En 2011, certains jeunes américains sont descendus dans la rue. Ils ont constitué le plus gros des troupes du mouvement Occupy, dit leur ras-le-bol de la crise économique et des inégalités sociales en citant l’ouvrage Indignez-vous de Stéphane Hessel. Ils ont exprimé leur colère face à l’augmentation de frais de scolarité déjà démentiels et répété qu’ils n’attendaient plus rien d’un président leur ayant parlé d’espoir et de changement. «C’est notre mai 68 !», hurlaient certains lors des manifestations Occupy Wall Street…

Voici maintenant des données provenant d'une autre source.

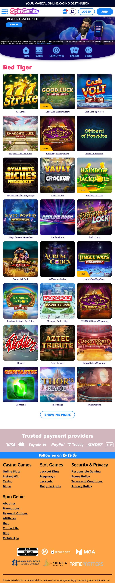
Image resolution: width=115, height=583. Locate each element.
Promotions (11, 508)
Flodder (20, 362)
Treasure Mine (94, 404)
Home (26, 56)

Mais il y a plus que ces similitudes -reconnaissons-le, très superficielles- avec un mouvement social « à la française ». Il y a les réponses que donnent les jeunes américains lorsqu’on les sonde. La dernière enquête du Pew Research Center, dont les études sur la société américaine et la politique font autorité, donne des résultats intéressants: une majorité relative (49%) des sondés entre 18 et 29 ans perçoit le terme «socialisme» de manière positive (+6 points par rapport à la précédente enquête sur le même thème en mai 2010) contre 43% à qui il deplait. La même enquête indique aussi que la part d’opinions défavorables sur le mot « capitalisme » dans cette même tranche d’âge dépasse celle des opinions favorables (46% contre 47% des sondés). «En 2011, le jeune américain est un déçu du capitalisme. Et ce n’est pas le seul, le rejet du mot ‘capitalisme’ est partagé par toutes les générations, une évolution intéressante dans le contexte américain», note Caroll Doherty, directeur adjoint du Pew Research Center. La faute à la crise, note le chercheur: «La frustration grandit avec la crise. Les défauts et limites du capitalisme sont sous les projecteurs».